Why, then, is Bynum quitting America next month and moving to San German, Puerto Rico, a tiny town on the southwest corner of the island? The tropical weather is an enticement. And so is the fact that the 9.7 acres he’s building another house on would cost infinitely more here.

But just like Wright, Baldwin and others who said “Enough,” Bynum has reasons that sound similar to those behind the decisions made by Black move-makers decades ago.

“The political climate here and race are two major factors,” says Bynum, who sold his home last month. “I have this kind of paranoid feeling that if this [junk] hits the fan here in the states — and I don’t want to sound like some sort of doomsday prepper or anything like that — but I don’t know if things are going to get any better here in the future the way things are going. If and when something happens, I want to be somewhere else and have a place where my family can go — just in case.”

It goes without saying that Bynum’s money will go further in Puerto Rico. In light of the hurricanes that have recently struck the island, Bynum says he’s no more concerned about the weather “than a person living in California should be overly concerned” about earthquakes.

Friends thought he was crazy for eyeing a move to Puerto Rico. Many suggested that he could move south, say, to Texas or maybe Florida, and get the warm weather and still stay on the mainland.

No thanks.

“I’ve spent time in both of those places,” Bynum says, “and the racial undertones are not so underlying as people would like to make them out to be.”

I’ve been abroad once — to France — and the difference that I noted was stark. America — through cable television, through movies, through language (who doesn’t know what “inner-city” and “working-class whites” are code for?), through wage differentials, through police tactics and every other imaginable metric — is constantly reinforcing the notion of this is your America and this is ours.

That burden, while not invisible in other countries — members of my church took a trip to China last year and were amazed at the attention they drew from locals who wanted to feel their hair and take selfies with them — is not the constant yoke anywhere like it is here. And it’s growing more pronounced as the president seeks to placate his base by equating white supremacists and those that oppose them the way he did this past summer in Charlottesville, Va.

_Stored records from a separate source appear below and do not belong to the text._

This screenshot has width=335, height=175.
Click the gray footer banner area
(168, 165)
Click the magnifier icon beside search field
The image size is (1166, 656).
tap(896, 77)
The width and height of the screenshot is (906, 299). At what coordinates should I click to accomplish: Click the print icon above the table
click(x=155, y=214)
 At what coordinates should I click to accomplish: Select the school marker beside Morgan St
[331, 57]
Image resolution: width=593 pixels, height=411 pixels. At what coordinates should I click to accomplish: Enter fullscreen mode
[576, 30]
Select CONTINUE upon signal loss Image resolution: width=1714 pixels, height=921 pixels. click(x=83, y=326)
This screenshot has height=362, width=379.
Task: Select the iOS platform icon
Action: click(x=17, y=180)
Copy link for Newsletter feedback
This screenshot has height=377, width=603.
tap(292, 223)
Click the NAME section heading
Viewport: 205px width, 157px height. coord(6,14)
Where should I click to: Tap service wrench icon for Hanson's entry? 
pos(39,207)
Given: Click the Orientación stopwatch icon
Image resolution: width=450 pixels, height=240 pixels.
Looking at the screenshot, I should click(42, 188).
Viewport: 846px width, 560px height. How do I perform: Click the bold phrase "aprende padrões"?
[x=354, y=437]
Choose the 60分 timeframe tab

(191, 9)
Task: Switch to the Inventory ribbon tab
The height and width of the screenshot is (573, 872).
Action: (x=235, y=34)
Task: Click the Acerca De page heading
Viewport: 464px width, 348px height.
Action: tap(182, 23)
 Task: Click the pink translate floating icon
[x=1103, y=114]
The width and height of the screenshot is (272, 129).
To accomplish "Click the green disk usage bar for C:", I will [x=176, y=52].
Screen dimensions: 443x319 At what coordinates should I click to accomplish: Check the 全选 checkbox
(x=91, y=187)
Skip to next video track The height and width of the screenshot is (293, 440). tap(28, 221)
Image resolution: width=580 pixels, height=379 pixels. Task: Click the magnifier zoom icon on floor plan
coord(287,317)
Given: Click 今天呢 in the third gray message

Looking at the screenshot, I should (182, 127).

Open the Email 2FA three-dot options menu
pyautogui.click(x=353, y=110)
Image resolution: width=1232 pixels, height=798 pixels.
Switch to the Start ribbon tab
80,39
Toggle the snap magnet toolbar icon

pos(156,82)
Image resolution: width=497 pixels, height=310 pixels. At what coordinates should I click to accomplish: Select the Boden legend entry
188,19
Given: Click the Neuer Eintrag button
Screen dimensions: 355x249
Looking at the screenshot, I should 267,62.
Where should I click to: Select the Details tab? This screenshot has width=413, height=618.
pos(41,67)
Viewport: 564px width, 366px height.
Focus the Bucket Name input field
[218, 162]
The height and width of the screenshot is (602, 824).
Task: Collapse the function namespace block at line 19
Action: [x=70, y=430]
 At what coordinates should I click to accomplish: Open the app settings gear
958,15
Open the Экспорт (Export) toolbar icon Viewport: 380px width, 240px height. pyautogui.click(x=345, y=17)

Ironically, Bynum’s oldest grandson turns 5 next month. He was born on Nov. 6, 2012, the same day Barack Obama was re-elected. Bynum remembers feeling that day, the day his familial line got an extension, that maybe America had finally begun to seriously turn the corner. The way Bynum saw it, a re-election represented the country validating its first Black president and embracing four more years of hope and change that many thought would never come.

But all that optimism has disappeared as the country has gone in a dark direction more reminiscent of the 1960s. Before he decided to move, Bynum tried to find reasons to stay. He can’t put his finger on any.

“I keep searching for reasons to be remorseful,” Bynum said, “but I can’t find any.”